▸ **Task**
Each line below should be written out exactly, with none skipped.

________________________________________

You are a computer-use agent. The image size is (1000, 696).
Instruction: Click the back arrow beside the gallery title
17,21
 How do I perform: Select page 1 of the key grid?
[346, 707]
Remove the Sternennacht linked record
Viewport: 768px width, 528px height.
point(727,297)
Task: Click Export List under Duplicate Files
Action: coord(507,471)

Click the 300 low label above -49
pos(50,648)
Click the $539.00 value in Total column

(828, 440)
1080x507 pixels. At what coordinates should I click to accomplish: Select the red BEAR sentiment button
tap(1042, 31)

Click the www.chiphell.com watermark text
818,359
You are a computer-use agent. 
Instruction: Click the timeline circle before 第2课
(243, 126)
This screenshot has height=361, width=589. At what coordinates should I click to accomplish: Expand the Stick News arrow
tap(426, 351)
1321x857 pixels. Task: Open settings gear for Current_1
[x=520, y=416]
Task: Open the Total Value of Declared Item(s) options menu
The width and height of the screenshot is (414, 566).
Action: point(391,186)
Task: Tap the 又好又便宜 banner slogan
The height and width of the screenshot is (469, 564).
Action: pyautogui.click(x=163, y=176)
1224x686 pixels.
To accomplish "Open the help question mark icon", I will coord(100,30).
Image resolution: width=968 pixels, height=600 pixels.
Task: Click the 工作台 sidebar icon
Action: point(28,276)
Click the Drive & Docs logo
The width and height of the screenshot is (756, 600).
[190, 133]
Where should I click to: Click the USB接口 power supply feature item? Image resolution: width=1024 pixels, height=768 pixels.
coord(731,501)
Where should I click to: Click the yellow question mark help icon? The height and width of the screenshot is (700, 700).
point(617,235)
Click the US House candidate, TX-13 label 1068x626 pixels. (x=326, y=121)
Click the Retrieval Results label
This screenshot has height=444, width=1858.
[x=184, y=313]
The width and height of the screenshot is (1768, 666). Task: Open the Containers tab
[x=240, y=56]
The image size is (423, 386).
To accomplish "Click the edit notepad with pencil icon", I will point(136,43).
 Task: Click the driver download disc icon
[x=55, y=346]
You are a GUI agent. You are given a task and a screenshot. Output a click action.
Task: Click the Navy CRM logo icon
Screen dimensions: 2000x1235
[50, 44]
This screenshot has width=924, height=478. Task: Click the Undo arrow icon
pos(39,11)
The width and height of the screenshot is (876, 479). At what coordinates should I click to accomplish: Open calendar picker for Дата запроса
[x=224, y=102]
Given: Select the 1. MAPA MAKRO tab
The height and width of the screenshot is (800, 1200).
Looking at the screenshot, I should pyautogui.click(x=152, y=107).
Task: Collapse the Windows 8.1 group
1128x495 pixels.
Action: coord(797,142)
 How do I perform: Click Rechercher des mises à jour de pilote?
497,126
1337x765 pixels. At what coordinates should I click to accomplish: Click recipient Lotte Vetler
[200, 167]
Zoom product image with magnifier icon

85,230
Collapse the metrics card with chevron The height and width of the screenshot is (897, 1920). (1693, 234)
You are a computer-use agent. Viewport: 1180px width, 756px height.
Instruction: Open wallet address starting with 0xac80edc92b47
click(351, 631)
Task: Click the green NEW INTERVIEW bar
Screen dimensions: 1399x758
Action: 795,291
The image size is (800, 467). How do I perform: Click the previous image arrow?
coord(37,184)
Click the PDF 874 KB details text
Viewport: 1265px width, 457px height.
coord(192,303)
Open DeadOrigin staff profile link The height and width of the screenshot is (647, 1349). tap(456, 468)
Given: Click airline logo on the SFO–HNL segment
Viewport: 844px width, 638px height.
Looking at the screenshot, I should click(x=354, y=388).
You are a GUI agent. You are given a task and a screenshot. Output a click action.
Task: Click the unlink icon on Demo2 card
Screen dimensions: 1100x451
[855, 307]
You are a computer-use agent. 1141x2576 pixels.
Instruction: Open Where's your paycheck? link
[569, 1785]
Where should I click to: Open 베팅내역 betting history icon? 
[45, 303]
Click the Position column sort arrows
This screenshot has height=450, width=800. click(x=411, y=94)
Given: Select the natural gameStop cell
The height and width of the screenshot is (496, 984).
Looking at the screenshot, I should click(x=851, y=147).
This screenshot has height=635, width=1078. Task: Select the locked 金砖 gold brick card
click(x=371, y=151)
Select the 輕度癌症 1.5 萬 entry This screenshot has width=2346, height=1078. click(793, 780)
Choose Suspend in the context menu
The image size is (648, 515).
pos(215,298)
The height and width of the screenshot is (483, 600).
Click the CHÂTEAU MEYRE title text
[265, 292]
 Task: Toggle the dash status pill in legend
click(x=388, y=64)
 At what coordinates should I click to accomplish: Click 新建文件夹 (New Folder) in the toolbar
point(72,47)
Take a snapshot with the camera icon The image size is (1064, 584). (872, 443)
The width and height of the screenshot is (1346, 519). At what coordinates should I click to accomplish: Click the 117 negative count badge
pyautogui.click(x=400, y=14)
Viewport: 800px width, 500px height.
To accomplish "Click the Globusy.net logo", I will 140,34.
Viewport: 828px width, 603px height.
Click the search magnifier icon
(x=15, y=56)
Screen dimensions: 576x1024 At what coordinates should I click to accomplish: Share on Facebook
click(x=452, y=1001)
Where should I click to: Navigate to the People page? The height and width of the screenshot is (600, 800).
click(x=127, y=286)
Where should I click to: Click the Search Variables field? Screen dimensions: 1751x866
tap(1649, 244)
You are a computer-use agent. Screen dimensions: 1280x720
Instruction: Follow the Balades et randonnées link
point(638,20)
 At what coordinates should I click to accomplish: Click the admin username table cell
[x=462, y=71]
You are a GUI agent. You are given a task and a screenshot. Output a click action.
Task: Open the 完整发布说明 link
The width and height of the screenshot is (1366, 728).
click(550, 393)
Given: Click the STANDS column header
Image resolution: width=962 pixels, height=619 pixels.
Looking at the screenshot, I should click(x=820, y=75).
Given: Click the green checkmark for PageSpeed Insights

________________________________________

▸ **Your response**
You are a computer-use agent. The image size is (1000, 696).
Instruction: Click the back arrow beside the gallery title
17,21
 How do I perform: Select page 1 of the key grid?
[346, 707]
Remove the Sternennacht linked record
Viewport: 768px width, 528px height.
point(727,297)
Task: Click Export List under Duplicate Files
Action: coord(507,471)

Click the 300 low label above -49
pos(50,648)
Click the $539.00 value in Total column

(828, 440)
1080x507 pixels. At what coordinates should I click to accomplish: Select the red BEAR sentiment button
tap(1042, 31)

Click the www.chiphell.com watermark text
818,359
You are a computer-use agent. 
Instruction: Click the timeline circle before 第2课
(243, 126)
This screenshot has height=361, width=589. At what coordinates should I click to accomplish: Expand the Stick News arrow
tap(426, 351)
1321x857 pixels. Task: Open settings gear for Current_1
[x=520, y=416]
Task: Open the Total Value of Declared Item(s) options menu
The width and height of the screenshot is (414, 566).
Action: point(391,186)
Task: Tap the 又好又便宜 banner slogan
The height and width of the screenshot is (469, 564).
Action: pyautogui.click(x=163, y=176)
1224x686 pixels.
To accomplish "Open the help question mark icon", I will coord(100,30).
Image resolution: width=968 pixels, height=600 pixels.
Task: Click the 工作台 sidebar icon
Action: point(28,276)
Click the Drive & Docs logo
The width and height of the screenshot is (756, 600).
[190, 133]
Where should I click to: Click the USB接口 power supply feature item? Image resolution: width=1024 pixels, height=768 pixels.
coord(731,501)
Where should I click to: Click the yellow question mark help icon? The height and width of the screenshot is (700, 700).
point(617,235)
Click the US House candidate, TX-13 label 1068x626 pixels. (x=326, y=121)
Click the Retrieval Results label
This screenshot has height=444, width=1858.
[x=184, y=313]
The width and height of the screenshot is (1768, 666). Task: Open the Containers tab
[x=240, y=56]
The image size is (423, 386).
To accomplish "Click the edit notepad with pencil icon", I will point(136,43).
 Task: Click the driver download disc icon
[x=55, y=346]
You are a GUI agent. You are given a task and a screenshot. Output a click action.
Task: Click the Navy CRM logo icon
Screen dimensions: 2000x1235
[50, 44]
This screenshot has width=924, height=478. Task: Click the Undo arrow icon
pos(39,11)
The width and height of the screenshot is (876, 479). At what coordinates should I click to accomplish: Open calendar picker for Дата запроса
[x=224, y=102]
Given: Select the 1. MAPA MAKRO tab
The height and width of the screenshot is (800, 1200).
Looking at the screenshot, I should pyautogui.click(x=152, y=107).
Task: Collapse the Windows 8.1 group
1128x495 pixels.
Action: coord(797,142)
 How do I perform: Click Rechercher des mises à jour de pilote?
497,126
1337x765 pixels. At what coordinates should I click to accomplish: Click recipient Lotte Vetler
[200, 167]
Zoom product image with magnifier icon

85,230
Collapse the metrics card with chevron The height and width of the screenshot is (897, 1920). (1693, 234)
You are a computer-use agent. Viewport: 1180px width, 756px height.
Instruction: Open wallet address starting with 0xac80edc92b47
click(351, 631)
Task: Click the green NEW INTERVIEW bar
Screen dimensions: 1399x758
Action: 795,291
The image size is (800, 467). How do I perform: Click the previous image arrow?
coord(37,184)
Click the PDF 874 KB details text
Viewport: 1265px width, 457px height.
coord(192,303)
Open DeadOrigin staff profile link The height and width of the screenshot is (647, 1349). tap(456, 468)
Given: Click airline logo on the SFO–HNL segment
Viewport: 844px width, 638px height.
Looking at the screenshot, I should click(x=354, y=388).
You are a GUI agent. You are given a task and a screenshot. Output a click action.
Task: Click the unlink icon on Demo2 card
Screen dimensions: 1100x451
[855, 307]
You are a computer-use agent. 1141x2576 pixels.
Instruction: Open Where's your paycheck? link
[569, 1785]
Where should I click to: Open 베팅내역 betting history icon? 
[45, 303]
Click the Position column sort arrows
This screenshot has height=450, width=800. click(x=411, y=94)
Given: Select the natural gameStop cell
The height and width of the screenshot is (496, 984).
Looking at the screenshot, I should click(x=851, y=147).
This screenshot has height=635, width=1078. Task: Select the locked 金砖 gold brick card
click(x=371, y=151)
Select the 輕度癌症 1.5 萬 entry This screenshot has width=2346, height=1078. click(793, 780)
Choose Suspend in the context menu
The image size is (648, 515).
pos(215,298)
The height and width of the screenshot is (483, 600).
Click the CHÂTEAU MEYRE title text
[265, 292]
 Task: Toggle the dash status pill in legend
click(x=388, y=64)
 At what coordinates should I click to accomplish: Click 新建文件夹 (New Folder) in the toolbar
point(72,47)
Take a snapshot with the camera icon The image size is (1064, 584). (872, 443)
The width and height of the screenshot is (1346, 519). At what coordinates should I click to accomplish: Click the 117 negative count badge
pyautogui.click(x=400, y=14)
Viewport: 800px width, 500px height.
To accomplish "Click the Globusy.net logo", I will 140,34.
Viewport: 828px width, 603px height.
Click the search magnifier icon
(x=15, y=56)
Screen dimensions: 576x1024 At what coordinates should I click to accomplish: Share on Facebook
click(x=452, y=1001)
Where should I click to: Navigate to the People page? The height and width of the screenshot is (600, 800).
click(x=127, y=286)
Where should I click to: Click the Search Variables field? Screen dimensions: 1751x866
tap(1649, 244)
You are a computer-use agent. Screen dimensions: 1280x720
Instruction: Follow the Balades et randonnées link
point(638,20)
 At what coordinates should I click to accomplish: Click the admin username table cell
[x=462, y=71]
You are a GUI agent. You are given a task and a screenshot. Output a click action.
Task: Open the 完整发布说明 link
The width and height of the screenshot is (1366, 728).
click(550, 393)
Given: Click the STANDS column header
Image resolution: width=962 pixels, height=619 pixels.
Looking at the screenshot, I should click(x=820, y=75).
Given: Click the green checkmark for PageSpeed Insights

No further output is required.